PROBLEM LINK:
Setter: sayan_kashyapi
Tester: mishra_roshan , debrc
Editorialist: ritik0602
DIFFICULTY:
Easy
PREREQUISITES:
modulo operator, log function
PROBLEM:
Given a decimal number N and another number B, find the number of digits in it’s equivalent B base number where B ≥ 2.
EXPLANATION
In order to convert a decimal number to a base B number, we keep on dividing that number with B and store the remainders of the diviions. The final ans is the reverse of the number obtained.
So the number of digits can be obtained by counting the number of divisions by B needed to reduce the number to zero.
Also, when N is negative, we can just get rid of the sign.

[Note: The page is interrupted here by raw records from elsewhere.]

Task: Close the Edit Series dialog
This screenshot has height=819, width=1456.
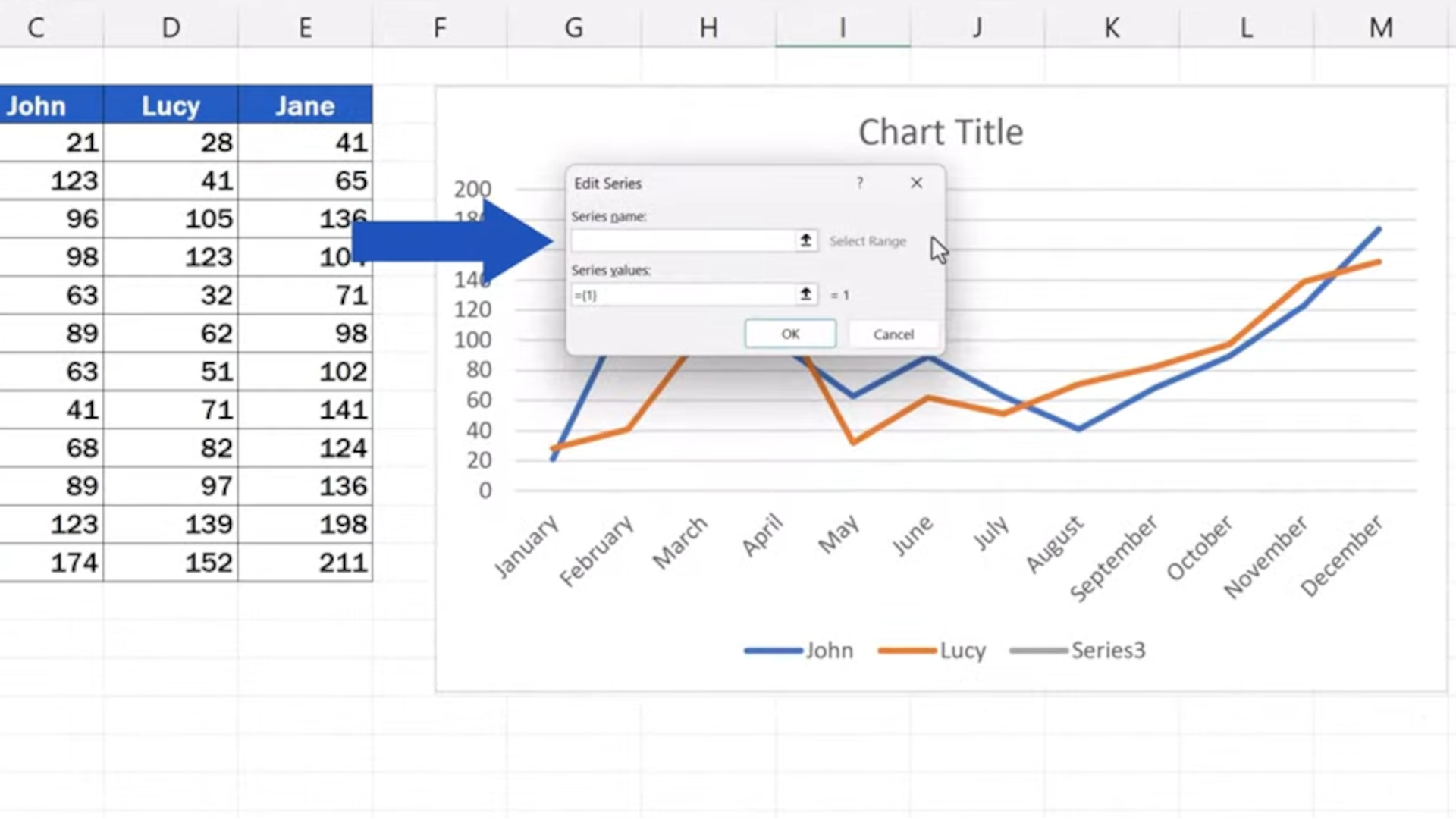Action: [916, 183]
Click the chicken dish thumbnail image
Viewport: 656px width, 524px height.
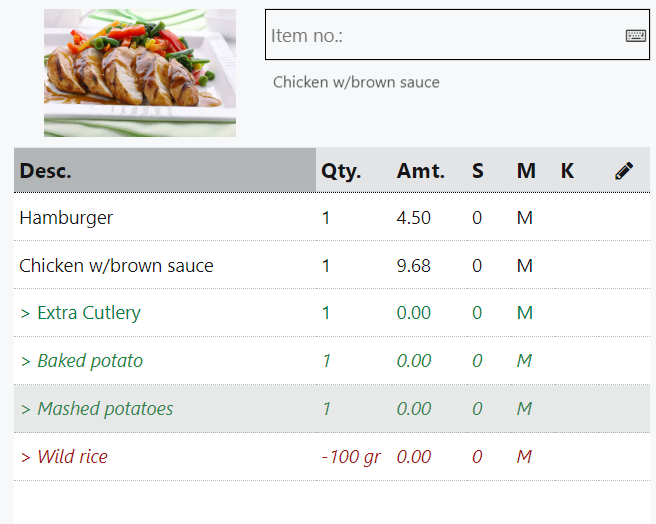[140, 73]
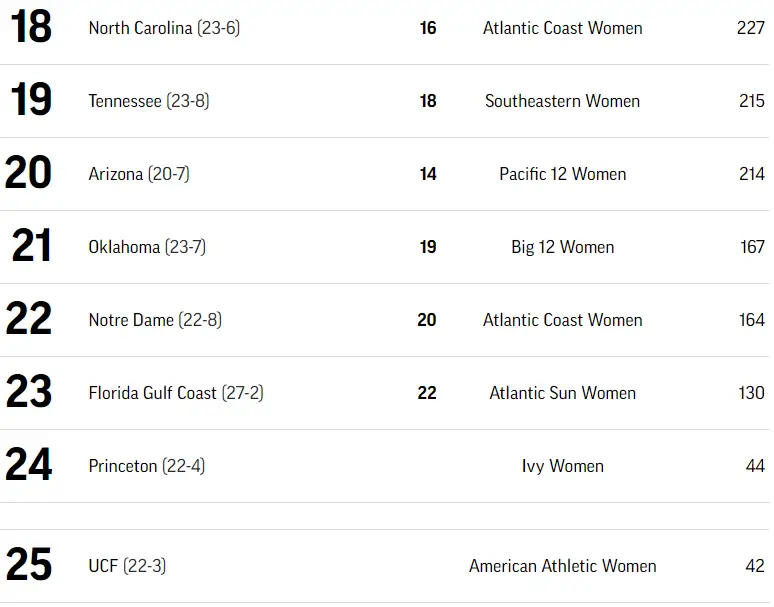This screenshot has height=607, width=774.
Task: Open American Athletic Women conference link
Action: 562,566

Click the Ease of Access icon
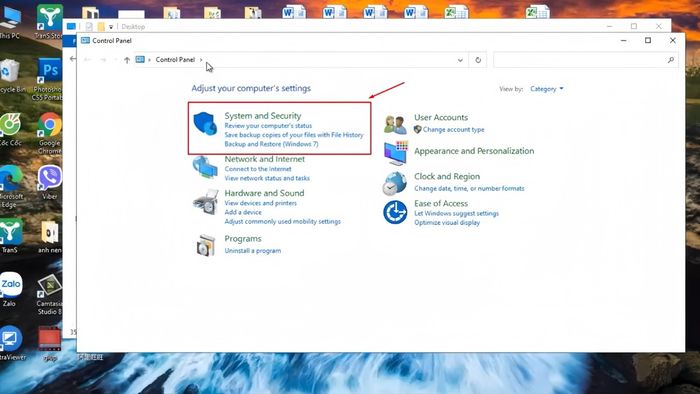pyautogui.click(x=395, y=212)
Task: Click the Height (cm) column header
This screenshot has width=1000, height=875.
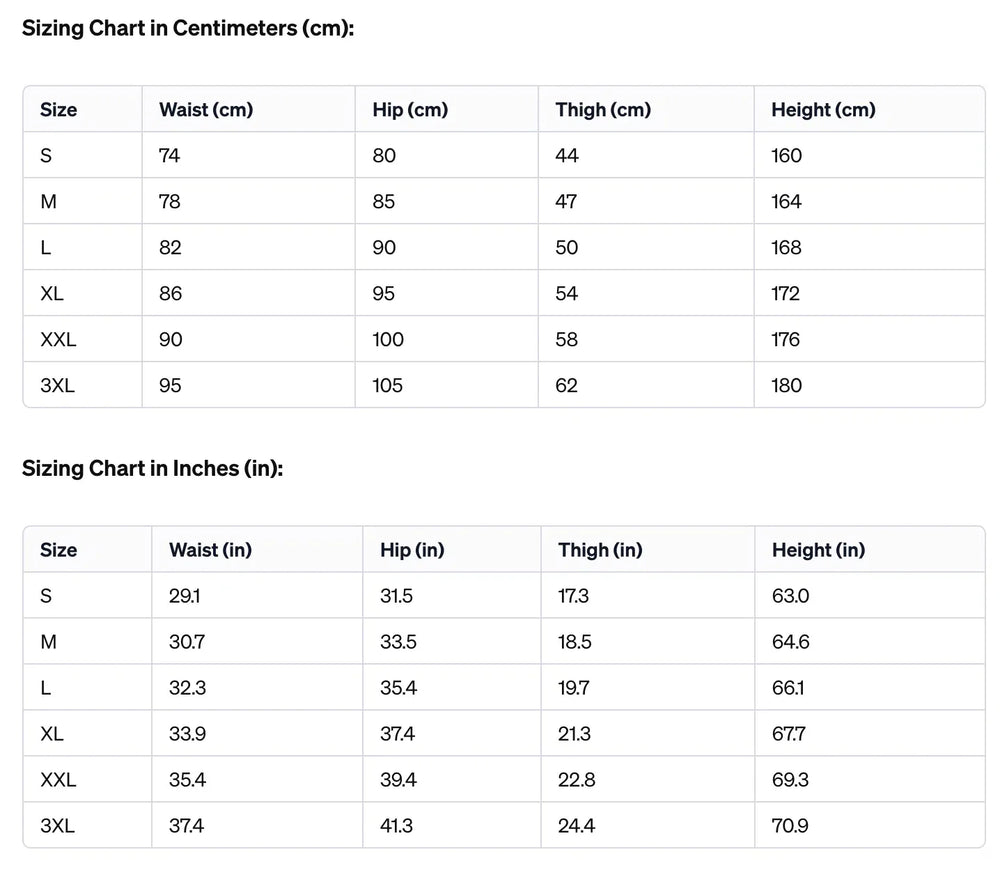Action: [822, 110]
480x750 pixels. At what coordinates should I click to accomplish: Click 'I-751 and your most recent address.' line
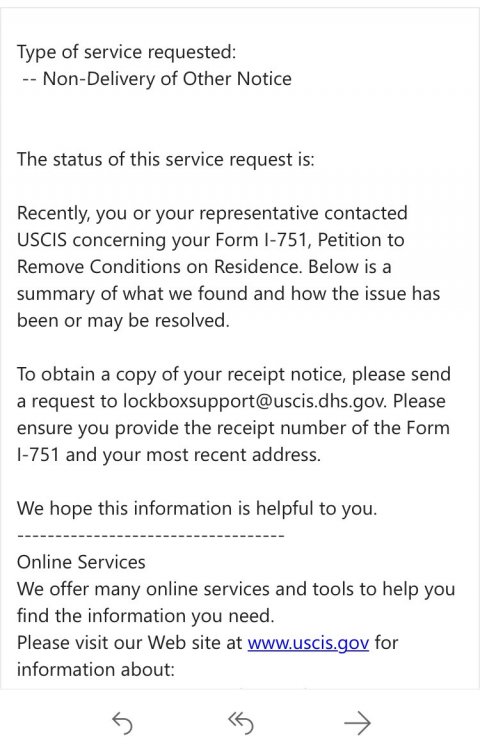click(x=169, y=454)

A quick Mathematical Formula:
The number of digits in base B representation of a decimal number N can be given as :
floor(log(N)/log(B)) + 1, N > 0
For N = 0, we can set the ans to zero as log(0) is not defined.
TIME COMPLEXITY
Time complexity is O(logN) as we keep dividing the number N with B
SOLUTIONS:
Setter's Solution
C++
//number of digits of an b base number of a decimal number
#include<bits/stdc++.h>
using namespace std;
int main()
{
// #ifndef ONLINE_JUDGE
// freopen("input.txt", "r", stdin);
// freopen("op.out", "w", stdout);
// #endif
// long long int t;
long long int t;
// srand(time(NULL));
cin >> t;
// t = 1;
while (t--)
{
long long int n, b, ans;
cin >> n >> b;
// srand(time(0));
// b = (rand() % 19) + 2;
// n = (rand() % 100000) + 1;
// cout << n << " " << b << endl;
ans = n ? log(abs(n)) / log(b) : 0;
cout << ++ans << endl;
}
return 0;
}
Tester's Solution
Java
import java.util.*;
// Compiler version JDK 11.0.2
class Dcoder
{
public static void main(String args[])
{
Scanner sc=new Scanner(System.in);
int t=sc.nextInt();
while(t-->0){
long n=sc.nextLong();
long b=sc.nextLong();
long ans=(long)(n!=0?((Math.log(Math.abs(n)))/(Math.log(b))):0);
System.out.println(ans+1); }
}
}
Python
for _ in range(inp()):
n,b=minp()
n=abs(n)
if n==0:
print(1)
continue
count=0
while(n>0):
count+=1
n=n//b
print(count)
Feel free to Share your approach.
Suggestions are welcomed as always had been.